PASSAGE GIVEN:
Fuerteventura
- Full name: Unión Deportiva Fuerteventura
- Nickname(s): Fuerte
- Founded: 2004
- Dissolved: 2010
- Ground: Los Pozos, Puerto del Rosario, Canary Islands, Spain
- Capacity: 2,000
- 2009–10: 3ª - Group 12, retired
| Home colours | Away colours |

= UD Fuerteventura =

Spanish football club

Unión Deportiva Fuerteventura was a Spanish football team based in Fuerteventura, in the autonomous community of the Canary Islands. Founded in 2004 and dissolved in 2010, it played its last season (2009–10) in Tercera División, and held home games at Estadio Los Pozos, with a capacity of 2,000 spectators.

==History==
Club Deportivo Corralejo was founded in 1975. In 2004, as the Canary Islands team was playing in Segunda División B, it merged with Club Deportivo Fuerteventura (born in 1987) to create Unión Deportiva Fuerteventura.

Entries on where items appear:
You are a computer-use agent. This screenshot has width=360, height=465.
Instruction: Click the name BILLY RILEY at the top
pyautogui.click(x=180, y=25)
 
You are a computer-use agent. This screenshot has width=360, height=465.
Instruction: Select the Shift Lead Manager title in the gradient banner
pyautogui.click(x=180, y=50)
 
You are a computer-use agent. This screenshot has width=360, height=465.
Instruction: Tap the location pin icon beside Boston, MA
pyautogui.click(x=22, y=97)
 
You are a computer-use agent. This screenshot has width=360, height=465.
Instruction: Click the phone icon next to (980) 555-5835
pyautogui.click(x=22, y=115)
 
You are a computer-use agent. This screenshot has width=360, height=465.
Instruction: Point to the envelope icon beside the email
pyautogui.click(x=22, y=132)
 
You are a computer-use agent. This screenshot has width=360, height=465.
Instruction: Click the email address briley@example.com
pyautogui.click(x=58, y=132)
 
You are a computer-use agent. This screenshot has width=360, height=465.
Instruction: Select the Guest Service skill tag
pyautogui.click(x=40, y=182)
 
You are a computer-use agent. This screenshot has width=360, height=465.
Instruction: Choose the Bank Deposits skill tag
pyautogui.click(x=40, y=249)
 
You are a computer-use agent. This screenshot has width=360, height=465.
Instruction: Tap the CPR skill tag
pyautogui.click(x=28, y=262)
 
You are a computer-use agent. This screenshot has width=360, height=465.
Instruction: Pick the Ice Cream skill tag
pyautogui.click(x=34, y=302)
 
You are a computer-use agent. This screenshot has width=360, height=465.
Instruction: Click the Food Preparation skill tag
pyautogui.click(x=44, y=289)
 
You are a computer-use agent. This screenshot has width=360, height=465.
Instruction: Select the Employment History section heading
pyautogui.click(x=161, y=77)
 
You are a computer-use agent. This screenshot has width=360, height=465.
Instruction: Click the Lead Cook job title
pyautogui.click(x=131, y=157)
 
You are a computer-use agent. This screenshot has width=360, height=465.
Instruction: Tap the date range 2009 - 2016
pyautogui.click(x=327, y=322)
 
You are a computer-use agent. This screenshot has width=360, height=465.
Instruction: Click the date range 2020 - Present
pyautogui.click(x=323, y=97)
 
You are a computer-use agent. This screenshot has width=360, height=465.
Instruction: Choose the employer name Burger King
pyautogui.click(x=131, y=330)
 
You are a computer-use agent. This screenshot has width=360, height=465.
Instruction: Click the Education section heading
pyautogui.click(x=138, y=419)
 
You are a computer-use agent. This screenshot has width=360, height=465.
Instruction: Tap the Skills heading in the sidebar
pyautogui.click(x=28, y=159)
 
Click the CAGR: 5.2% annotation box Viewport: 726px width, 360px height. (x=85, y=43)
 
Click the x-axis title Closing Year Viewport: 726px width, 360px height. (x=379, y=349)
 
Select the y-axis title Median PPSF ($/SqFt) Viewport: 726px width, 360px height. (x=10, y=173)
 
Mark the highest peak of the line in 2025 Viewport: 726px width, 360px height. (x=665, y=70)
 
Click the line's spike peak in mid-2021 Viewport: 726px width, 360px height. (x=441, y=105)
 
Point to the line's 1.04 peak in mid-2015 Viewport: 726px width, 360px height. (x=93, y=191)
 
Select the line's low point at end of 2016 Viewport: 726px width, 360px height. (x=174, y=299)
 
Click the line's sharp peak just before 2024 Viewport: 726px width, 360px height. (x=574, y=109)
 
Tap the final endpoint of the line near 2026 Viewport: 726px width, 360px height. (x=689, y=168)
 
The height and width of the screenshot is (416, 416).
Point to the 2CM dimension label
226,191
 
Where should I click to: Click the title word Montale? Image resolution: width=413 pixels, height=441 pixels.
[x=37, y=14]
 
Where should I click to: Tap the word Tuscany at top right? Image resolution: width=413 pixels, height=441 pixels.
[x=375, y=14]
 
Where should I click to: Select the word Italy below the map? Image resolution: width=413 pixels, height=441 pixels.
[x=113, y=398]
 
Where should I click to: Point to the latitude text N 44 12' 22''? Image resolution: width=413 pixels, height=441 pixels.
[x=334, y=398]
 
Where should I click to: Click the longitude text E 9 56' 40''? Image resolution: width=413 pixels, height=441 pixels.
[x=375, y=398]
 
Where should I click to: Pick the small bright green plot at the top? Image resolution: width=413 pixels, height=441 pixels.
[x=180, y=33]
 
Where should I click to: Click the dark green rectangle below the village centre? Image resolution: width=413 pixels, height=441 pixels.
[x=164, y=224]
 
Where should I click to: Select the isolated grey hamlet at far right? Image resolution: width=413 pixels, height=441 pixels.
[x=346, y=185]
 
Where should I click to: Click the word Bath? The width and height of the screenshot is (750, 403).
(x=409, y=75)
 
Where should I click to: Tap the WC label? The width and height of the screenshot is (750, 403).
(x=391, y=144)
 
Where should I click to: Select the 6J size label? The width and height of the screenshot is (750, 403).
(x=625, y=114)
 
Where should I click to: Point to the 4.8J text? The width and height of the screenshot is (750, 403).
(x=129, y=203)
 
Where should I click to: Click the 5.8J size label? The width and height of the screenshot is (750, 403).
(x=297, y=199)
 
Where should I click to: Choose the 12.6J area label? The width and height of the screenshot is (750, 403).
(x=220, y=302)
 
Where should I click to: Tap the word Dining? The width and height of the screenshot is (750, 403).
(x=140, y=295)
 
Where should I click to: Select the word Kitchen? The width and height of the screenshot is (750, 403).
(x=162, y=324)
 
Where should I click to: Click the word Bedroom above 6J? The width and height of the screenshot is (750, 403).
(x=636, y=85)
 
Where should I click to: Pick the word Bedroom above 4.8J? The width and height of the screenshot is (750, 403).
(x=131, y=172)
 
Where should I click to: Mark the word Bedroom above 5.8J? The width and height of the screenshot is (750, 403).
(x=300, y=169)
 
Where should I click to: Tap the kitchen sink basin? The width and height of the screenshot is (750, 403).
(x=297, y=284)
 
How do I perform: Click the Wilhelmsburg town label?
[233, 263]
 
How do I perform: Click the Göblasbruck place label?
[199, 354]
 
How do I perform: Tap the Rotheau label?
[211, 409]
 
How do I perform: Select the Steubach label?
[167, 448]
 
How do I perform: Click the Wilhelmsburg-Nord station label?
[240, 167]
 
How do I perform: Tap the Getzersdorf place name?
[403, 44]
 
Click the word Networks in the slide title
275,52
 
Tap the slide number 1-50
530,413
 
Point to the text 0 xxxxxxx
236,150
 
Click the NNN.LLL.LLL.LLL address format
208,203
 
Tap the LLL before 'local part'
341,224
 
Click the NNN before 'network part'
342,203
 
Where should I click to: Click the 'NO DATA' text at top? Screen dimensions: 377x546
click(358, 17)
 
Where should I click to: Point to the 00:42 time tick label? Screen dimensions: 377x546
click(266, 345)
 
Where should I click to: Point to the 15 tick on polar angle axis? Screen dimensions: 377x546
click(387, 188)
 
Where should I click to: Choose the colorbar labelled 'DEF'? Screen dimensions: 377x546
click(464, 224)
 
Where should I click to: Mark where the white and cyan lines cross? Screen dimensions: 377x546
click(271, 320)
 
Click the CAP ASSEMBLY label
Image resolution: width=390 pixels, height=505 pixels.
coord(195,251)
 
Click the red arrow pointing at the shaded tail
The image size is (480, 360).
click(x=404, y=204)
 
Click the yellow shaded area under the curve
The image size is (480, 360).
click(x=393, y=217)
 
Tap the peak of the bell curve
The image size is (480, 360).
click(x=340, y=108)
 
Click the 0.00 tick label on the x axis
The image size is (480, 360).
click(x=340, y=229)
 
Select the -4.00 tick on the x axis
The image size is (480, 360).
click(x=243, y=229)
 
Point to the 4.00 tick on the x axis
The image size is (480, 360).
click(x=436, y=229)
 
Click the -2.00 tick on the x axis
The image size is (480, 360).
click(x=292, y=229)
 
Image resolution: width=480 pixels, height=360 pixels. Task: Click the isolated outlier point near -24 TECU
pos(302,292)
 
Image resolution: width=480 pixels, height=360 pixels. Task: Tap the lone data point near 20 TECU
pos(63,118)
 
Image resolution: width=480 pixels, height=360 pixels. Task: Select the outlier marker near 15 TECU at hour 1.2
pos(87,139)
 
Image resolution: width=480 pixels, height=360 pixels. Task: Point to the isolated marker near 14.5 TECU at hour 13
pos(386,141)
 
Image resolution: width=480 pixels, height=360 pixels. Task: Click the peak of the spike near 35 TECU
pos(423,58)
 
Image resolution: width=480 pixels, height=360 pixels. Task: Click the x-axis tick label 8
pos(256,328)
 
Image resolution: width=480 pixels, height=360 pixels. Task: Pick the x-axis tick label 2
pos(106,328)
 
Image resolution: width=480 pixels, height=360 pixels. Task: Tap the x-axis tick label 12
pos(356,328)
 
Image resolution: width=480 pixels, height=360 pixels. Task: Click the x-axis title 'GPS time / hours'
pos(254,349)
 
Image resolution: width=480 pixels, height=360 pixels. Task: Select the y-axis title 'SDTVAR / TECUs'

EXERCISE DESCRIPTION: According to the passage on UD Fuerteventura, in which division did the club play its last season, 2009–10?

RESPONSE TO THIS EXERCISE: Tercera División.